_Data for this task_:
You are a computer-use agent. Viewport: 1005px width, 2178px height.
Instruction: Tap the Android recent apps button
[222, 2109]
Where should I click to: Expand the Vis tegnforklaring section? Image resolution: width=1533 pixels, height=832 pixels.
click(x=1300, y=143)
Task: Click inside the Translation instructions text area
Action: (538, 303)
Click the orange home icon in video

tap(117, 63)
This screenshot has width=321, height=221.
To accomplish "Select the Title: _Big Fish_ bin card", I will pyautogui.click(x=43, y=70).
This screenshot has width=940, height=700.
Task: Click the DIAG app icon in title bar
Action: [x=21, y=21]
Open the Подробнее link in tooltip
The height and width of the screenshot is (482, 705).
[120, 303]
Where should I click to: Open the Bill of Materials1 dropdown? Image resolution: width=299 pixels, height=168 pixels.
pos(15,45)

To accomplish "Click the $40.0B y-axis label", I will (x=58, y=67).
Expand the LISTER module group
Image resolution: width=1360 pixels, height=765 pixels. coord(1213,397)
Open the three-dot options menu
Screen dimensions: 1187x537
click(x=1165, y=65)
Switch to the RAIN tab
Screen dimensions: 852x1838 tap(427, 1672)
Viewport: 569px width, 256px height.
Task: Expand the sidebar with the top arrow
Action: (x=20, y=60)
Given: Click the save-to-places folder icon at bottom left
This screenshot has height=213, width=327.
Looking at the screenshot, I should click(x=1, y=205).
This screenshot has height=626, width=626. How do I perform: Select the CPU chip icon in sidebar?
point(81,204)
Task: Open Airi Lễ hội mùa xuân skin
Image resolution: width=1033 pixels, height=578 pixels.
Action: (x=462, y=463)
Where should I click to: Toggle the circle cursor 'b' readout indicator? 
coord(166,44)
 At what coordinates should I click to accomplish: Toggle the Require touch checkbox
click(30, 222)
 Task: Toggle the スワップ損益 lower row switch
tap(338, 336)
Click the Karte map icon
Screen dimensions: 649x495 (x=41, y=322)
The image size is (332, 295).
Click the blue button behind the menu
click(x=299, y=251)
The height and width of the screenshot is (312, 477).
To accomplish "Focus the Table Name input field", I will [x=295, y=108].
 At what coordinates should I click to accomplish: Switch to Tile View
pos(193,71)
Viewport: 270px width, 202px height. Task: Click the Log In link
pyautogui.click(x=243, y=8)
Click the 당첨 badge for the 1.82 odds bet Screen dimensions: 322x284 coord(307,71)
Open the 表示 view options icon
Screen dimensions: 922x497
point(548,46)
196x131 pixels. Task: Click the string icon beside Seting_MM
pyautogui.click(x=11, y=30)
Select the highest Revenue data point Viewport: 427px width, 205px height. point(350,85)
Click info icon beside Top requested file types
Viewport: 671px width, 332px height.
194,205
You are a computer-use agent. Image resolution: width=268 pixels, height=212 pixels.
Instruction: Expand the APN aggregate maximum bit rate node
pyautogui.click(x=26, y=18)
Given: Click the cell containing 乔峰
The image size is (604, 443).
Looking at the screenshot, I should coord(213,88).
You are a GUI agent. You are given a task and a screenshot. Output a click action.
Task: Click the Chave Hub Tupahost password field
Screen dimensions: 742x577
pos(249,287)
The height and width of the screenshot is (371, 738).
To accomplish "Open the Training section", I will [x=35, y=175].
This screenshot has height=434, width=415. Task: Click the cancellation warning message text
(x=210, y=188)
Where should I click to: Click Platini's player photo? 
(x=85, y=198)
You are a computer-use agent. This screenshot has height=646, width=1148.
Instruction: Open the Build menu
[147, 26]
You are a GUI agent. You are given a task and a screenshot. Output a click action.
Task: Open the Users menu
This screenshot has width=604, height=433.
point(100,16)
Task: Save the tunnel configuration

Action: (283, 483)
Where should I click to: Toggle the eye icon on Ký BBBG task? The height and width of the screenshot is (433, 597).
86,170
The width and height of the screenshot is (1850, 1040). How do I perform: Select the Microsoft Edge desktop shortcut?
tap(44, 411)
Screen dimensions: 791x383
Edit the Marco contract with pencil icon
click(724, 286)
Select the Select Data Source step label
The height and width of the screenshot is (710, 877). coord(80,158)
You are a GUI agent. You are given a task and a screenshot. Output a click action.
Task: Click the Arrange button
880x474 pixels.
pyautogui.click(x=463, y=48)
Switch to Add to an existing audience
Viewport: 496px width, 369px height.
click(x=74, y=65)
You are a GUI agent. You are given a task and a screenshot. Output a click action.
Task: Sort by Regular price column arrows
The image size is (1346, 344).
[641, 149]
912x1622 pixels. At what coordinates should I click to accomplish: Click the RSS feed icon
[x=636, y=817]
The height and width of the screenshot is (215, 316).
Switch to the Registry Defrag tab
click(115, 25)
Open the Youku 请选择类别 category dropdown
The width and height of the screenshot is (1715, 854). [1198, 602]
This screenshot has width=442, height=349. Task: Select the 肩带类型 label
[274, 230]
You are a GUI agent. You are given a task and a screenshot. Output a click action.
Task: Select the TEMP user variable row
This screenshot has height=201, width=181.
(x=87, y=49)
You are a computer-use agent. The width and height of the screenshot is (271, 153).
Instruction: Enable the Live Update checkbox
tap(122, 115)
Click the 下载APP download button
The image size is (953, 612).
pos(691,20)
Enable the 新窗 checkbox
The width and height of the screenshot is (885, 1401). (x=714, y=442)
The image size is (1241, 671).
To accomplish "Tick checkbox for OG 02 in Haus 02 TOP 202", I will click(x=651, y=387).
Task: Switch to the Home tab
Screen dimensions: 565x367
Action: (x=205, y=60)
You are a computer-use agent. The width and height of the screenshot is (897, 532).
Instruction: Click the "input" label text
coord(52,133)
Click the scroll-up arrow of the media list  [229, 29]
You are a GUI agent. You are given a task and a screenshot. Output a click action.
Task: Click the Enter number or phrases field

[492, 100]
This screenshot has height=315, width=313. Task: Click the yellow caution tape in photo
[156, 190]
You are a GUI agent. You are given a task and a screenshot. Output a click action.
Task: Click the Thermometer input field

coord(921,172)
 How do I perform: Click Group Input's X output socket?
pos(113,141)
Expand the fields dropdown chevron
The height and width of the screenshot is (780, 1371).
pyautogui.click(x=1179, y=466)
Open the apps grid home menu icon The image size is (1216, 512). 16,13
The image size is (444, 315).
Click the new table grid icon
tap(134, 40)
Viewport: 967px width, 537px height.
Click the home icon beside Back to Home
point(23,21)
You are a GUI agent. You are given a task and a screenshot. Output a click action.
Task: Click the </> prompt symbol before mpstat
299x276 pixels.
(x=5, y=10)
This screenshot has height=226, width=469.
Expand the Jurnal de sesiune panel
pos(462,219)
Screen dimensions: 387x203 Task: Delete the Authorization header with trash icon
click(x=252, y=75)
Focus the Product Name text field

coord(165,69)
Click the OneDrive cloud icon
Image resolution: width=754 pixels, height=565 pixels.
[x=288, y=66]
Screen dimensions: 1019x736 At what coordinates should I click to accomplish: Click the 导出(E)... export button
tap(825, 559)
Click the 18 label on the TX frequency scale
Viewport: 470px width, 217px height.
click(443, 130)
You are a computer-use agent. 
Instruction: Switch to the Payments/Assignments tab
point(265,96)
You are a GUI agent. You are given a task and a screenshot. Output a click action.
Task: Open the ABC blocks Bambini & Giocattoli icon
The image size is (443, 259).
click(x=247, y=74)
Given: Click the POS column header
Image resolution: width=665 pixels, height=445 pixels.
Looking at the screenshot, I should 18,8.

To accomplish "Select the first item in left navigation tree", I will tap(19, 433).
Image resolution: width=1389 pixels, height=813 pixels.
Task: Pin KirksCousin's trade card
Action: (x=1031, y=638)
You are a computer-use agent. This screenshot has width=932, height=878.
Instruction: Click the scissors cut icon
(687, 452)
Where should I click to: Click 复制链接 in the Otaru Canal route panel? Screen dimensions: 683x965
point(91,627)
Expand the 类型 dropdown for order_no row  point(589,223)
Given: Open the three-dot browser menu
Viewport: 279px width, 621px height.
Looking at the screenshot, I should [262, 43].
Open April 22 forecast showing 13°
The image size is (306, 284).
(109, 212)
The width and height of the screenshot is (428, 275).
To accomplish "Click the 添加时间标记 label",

_Required action_: Filter the entries down to the lines that include the string "column".

_Solution to the exercise_:
Task: Sort by Regular price column arrows
Given: Click the POS column header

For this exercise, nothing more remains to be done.